15/01/2018

My Not So Perfect Life (by Sophie Kinsella)

Sophie Kinsella, best known for her ‘Shopaholic’ series of novels, has a great gift for creating likeable - though flawed - young women protagonists. So when I saw she had another book published last year, I put it straight on my wishlist, and was very pleased to receive it for Christmas recently.

‘My Not so Perfect Life’ is narrated by Katie - or Cat, as she prefers to be known at the start of the book. We meet her on her way to work; she lives in a tiny flat in London, and works for a ‘branding’ company. Her boss, Demeter, is brilliantly creative but absent-minded, and while most of her staff admire her, none of them much like her.

Katie’s home is in Somerset, but she has always hankered after London. And because she doesn’t want her father to know how difficult her life is - she can barely survive on her earnings, and has no social life at all - she takes photos of restaurants and other sights which she posts on Instagram. Katie has tried to become a smart London worker, straightening her hair and changing her abbreviated name, but the persona she portrays online is exaggerated at best, entirely fake at worst.

Katie is somewhat naive, trusting and kind; she’s also ambitious and, as we gradually learn, quite talented in her field. As the most junior person in the office she’s barely noticed, and spends her time filing rather than being creative. A chance encounter with an amusing young man changes the direction of her life, and she determines to be more confident.

The first part of the book takes place in London, and the second part in Somerset, where her father and stepmother are setting up a ‘glamping’(glamour camping) business on their farm. Katie finds herself able to be very useful, not just designing brochures and websites, but helping with guests.

The book is a study in family life, in work relationships, and in Katie’s desire to be accepted in London. It’s about the importance of being honest, too; including acknowledging one’s failings and struggles. There’s a love story too, tastefully done on the whole (albeit with more bad language than I’m comfortable with). And there’s a great deal of humour. I smiled several times at some of Katie’s parenthetical asides; once or twice I even laughed aloud, something I rarely do while reading.

I find Sophie Kinsella’s writing compelling. Last night I read long past the time when I really needed to be asleep, and then I finished the last hundred pages or so this morning, as I couldn't wait to find out how it would all end. The climax to the book is not unexpected; but I quite like guessing correctly how things would turn out, and the way it was done worked well.

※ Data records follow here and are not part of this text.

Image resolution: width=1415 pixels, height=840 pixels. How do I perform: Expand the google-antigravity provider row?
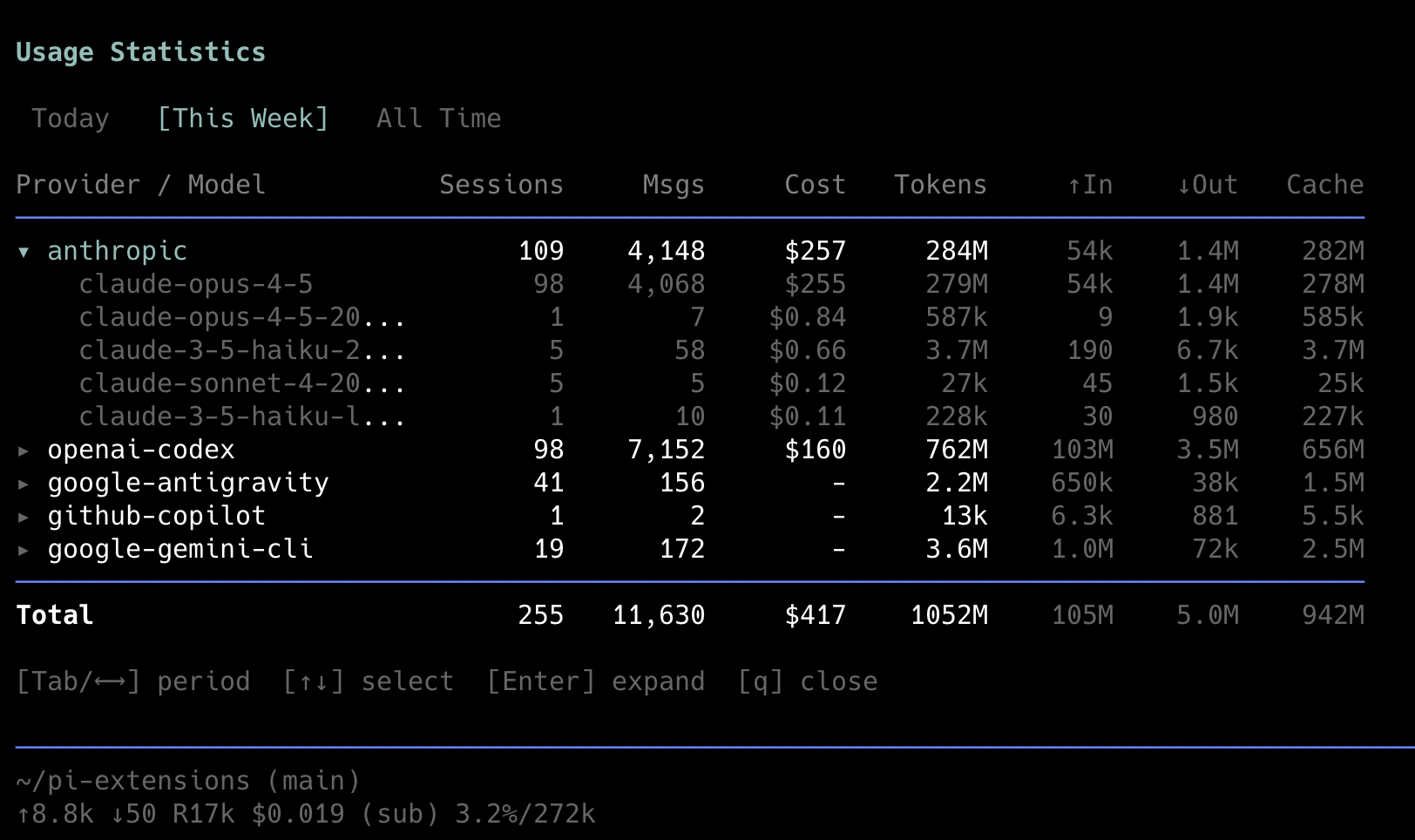tap(24, 484)
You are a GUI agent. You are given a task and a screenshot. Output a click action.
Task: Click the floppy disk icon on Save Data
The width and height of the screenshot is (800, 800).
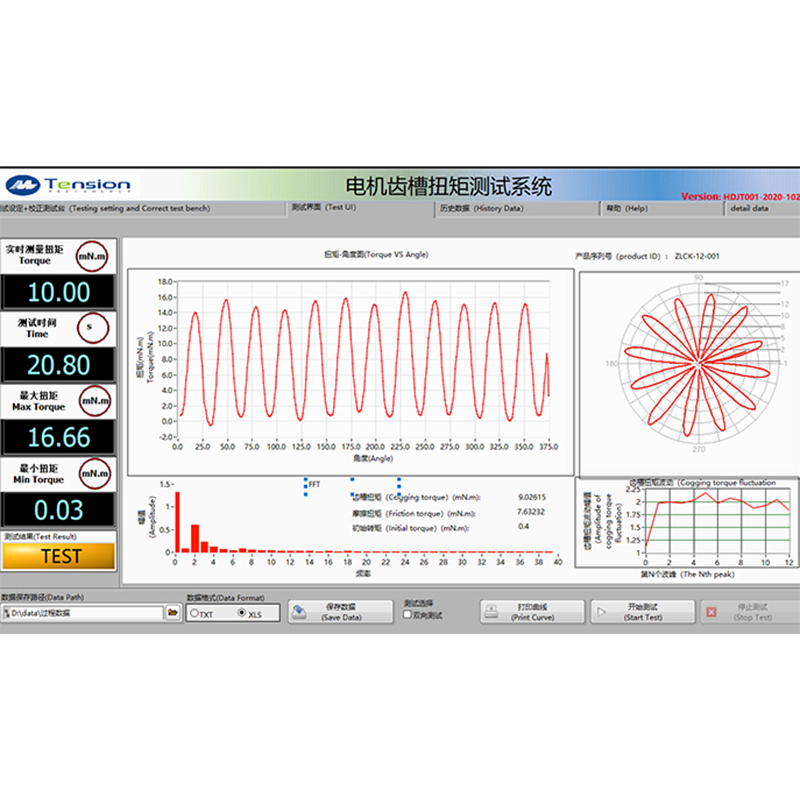(x=299, y=611)
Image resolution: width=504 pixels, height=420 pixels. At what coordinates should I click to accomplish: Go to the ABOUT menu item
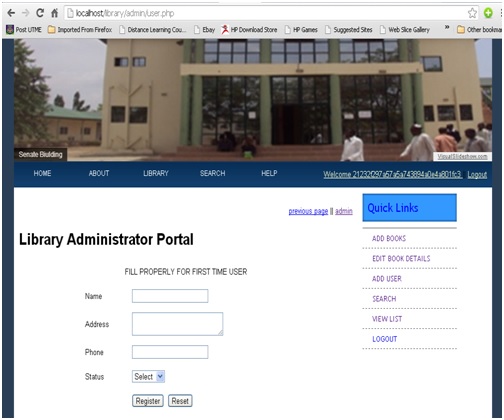pyautogui.click(x=99, y=173)
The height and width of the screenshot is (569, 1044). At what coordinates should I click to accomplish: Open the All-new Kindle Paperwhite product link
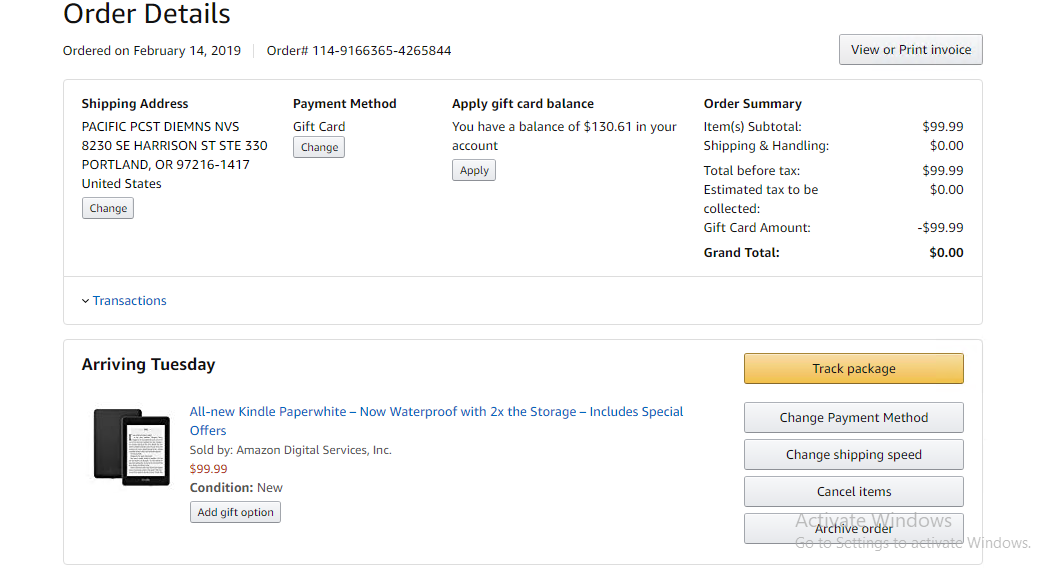coord(436,412)
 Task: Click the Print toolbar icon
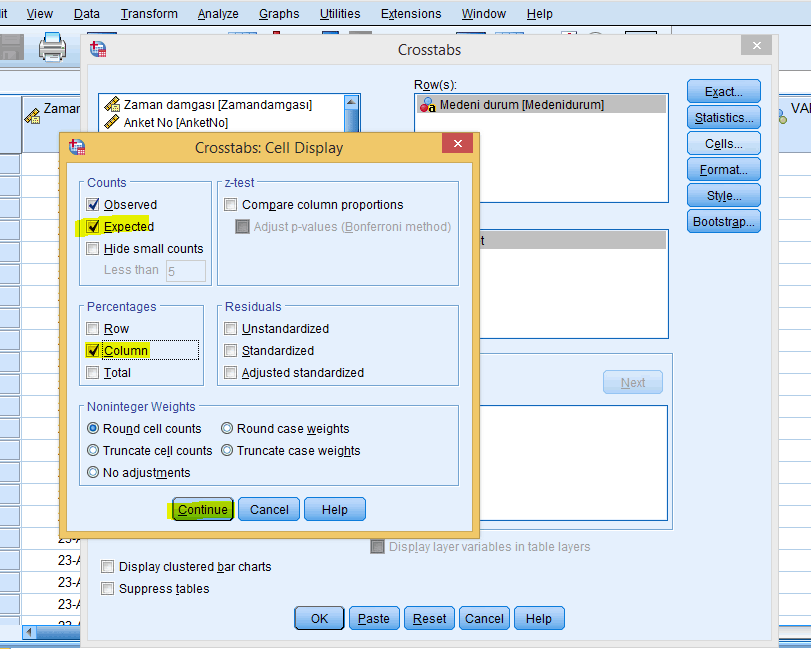tap(52, 47)
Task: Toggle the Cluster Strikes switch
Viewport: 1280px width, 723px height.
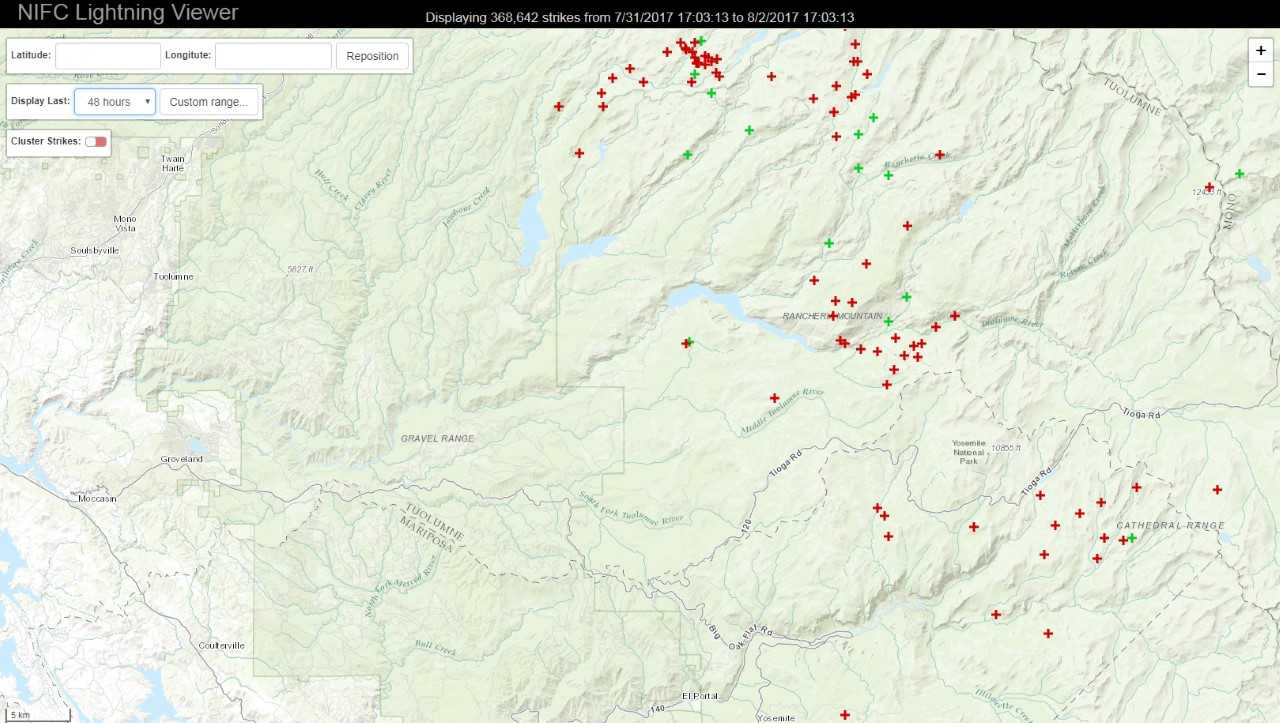Action: click(96, 142)
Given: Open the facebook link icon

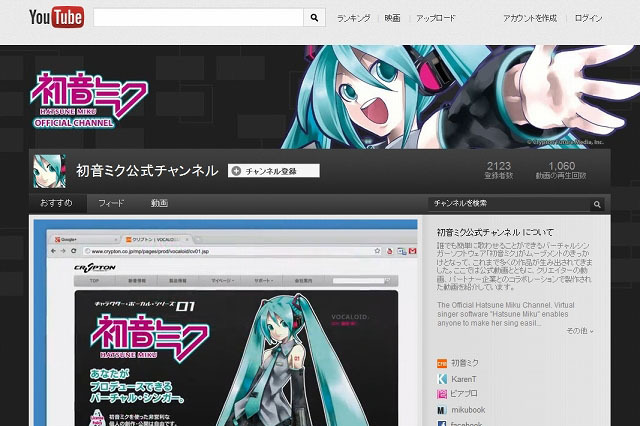Looking at the screenshot, I should coord(443,423).
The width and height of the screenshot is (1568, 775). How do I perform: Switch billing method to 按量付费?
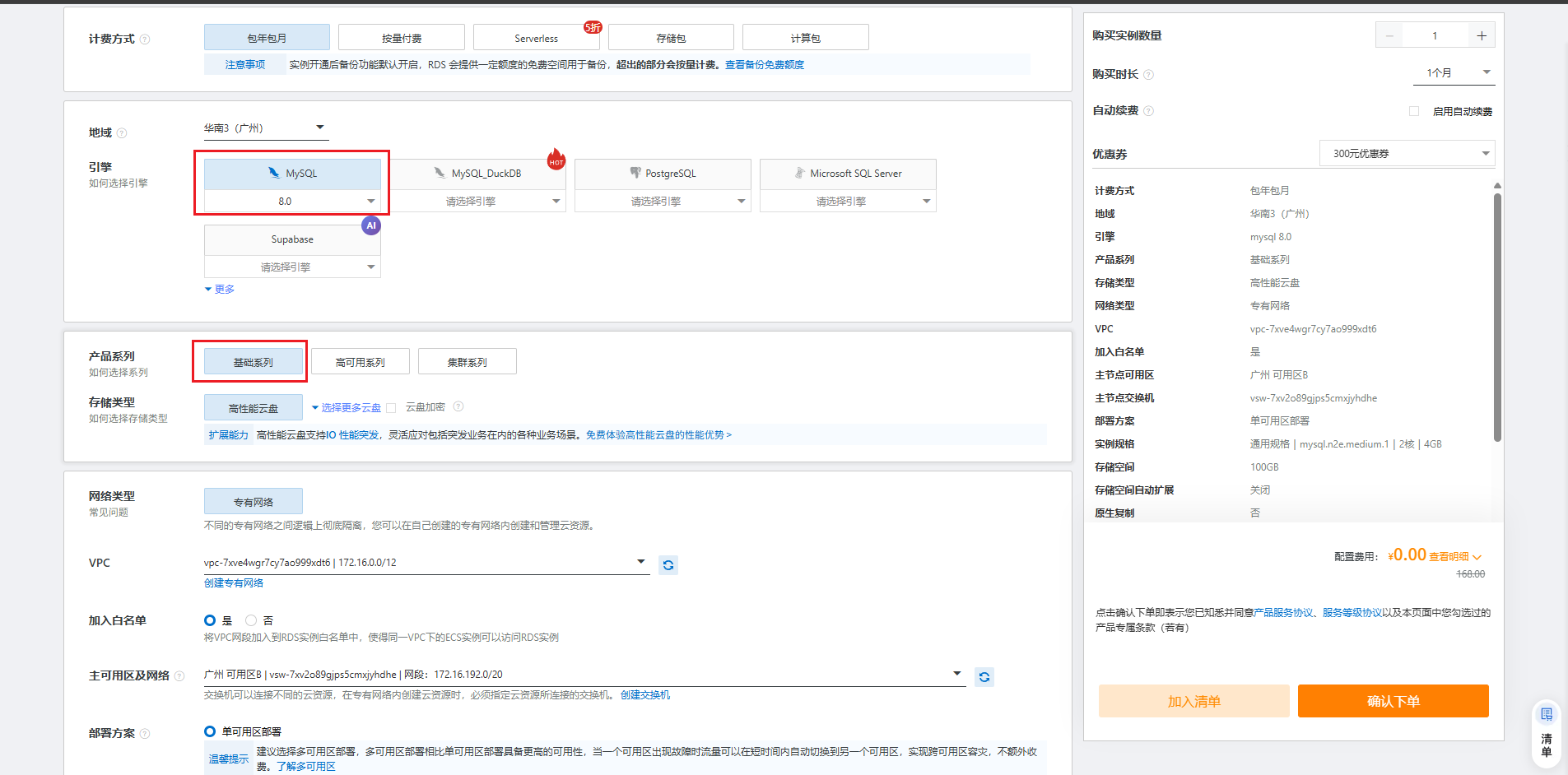point(401,38)
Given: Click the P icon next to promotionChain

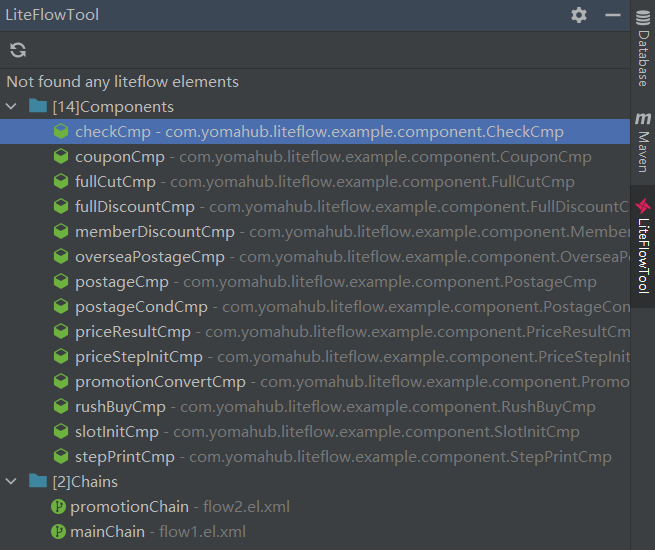Looking at the screenshot, I should (58, 507).
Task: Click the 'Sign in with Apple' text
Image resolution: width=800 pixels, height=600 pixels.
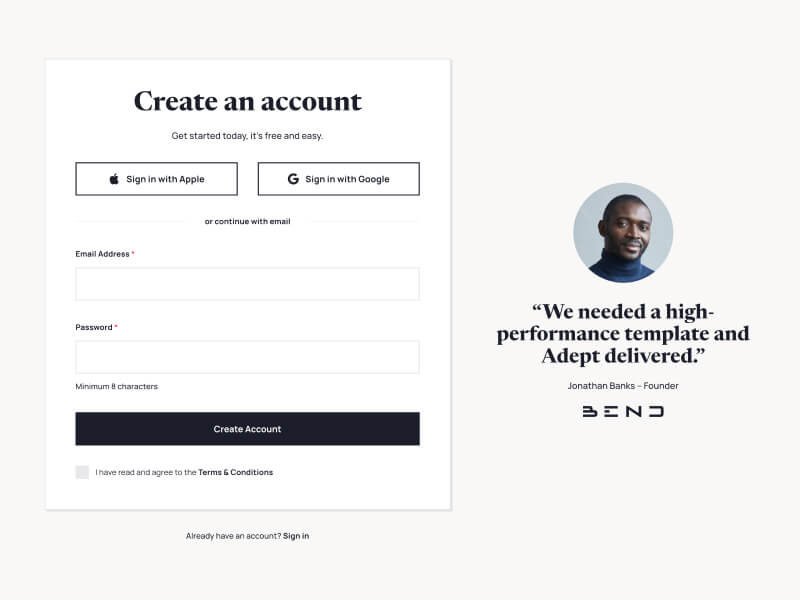Action: pos(165,179)
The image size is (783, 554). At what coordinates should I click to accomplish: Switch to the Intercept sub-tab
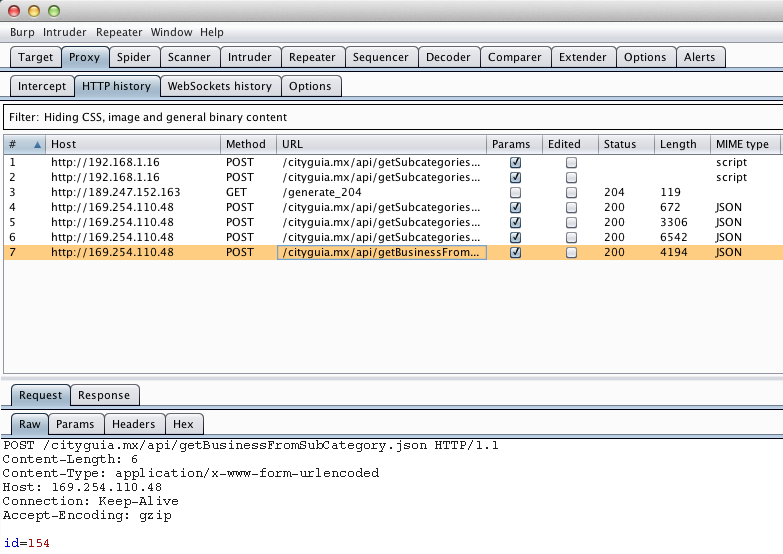click(x=42, y=86)
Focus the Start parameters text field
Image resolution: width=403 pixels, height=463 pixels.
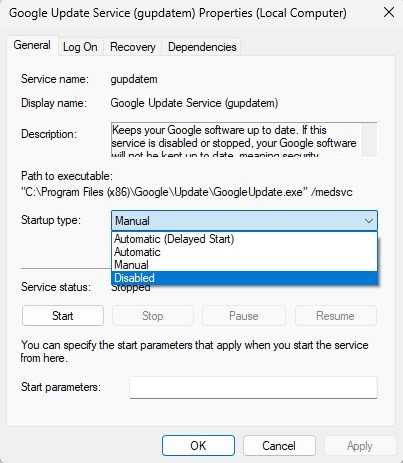coord(253,388)
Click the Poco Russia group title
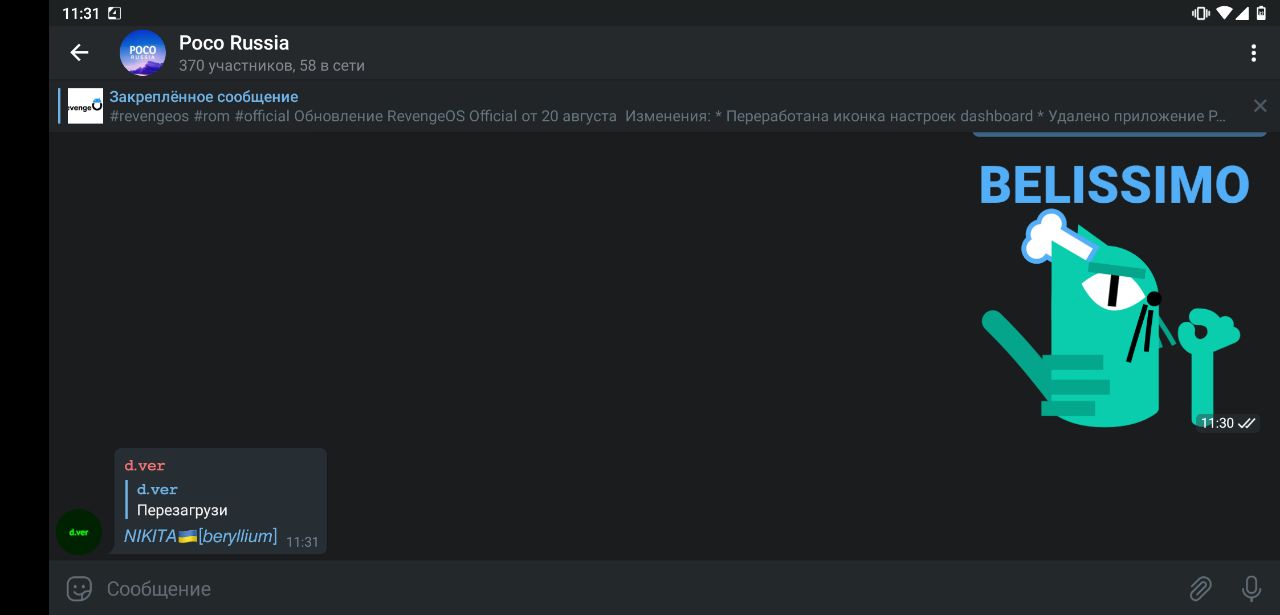 point(234,43)
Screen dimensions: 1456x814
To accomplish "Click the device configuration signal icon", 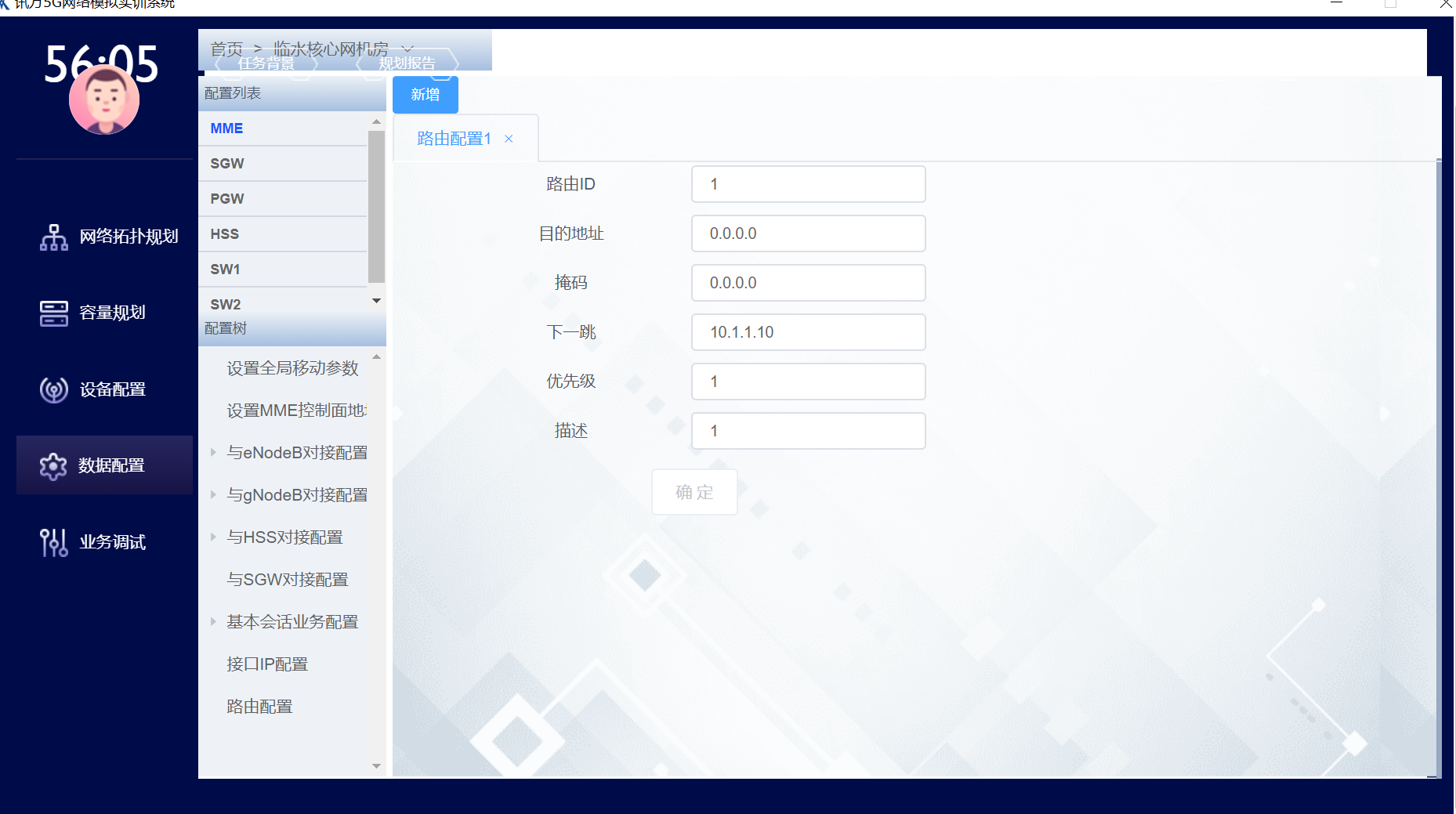I will tap(53, 389).
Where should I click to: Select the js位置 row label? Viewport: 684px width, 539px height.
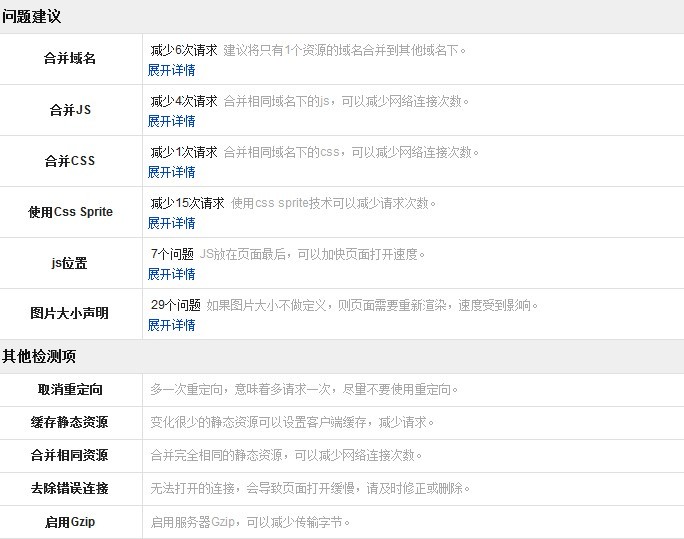tap(70, 263)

It took me a few chapters to get into the book; at first I found Cat rather a sad person, pretending to be someone she wasn't. But I soon warmed to her, and while she reminded me forcibly of some of the author’s other main characters at times, it didn’t matter at all.

Highly recommended to anyone who likes light, well-written women’s fiction. Don’t read the blurb on the back beforehand, however; it gives away some important parts of the plot.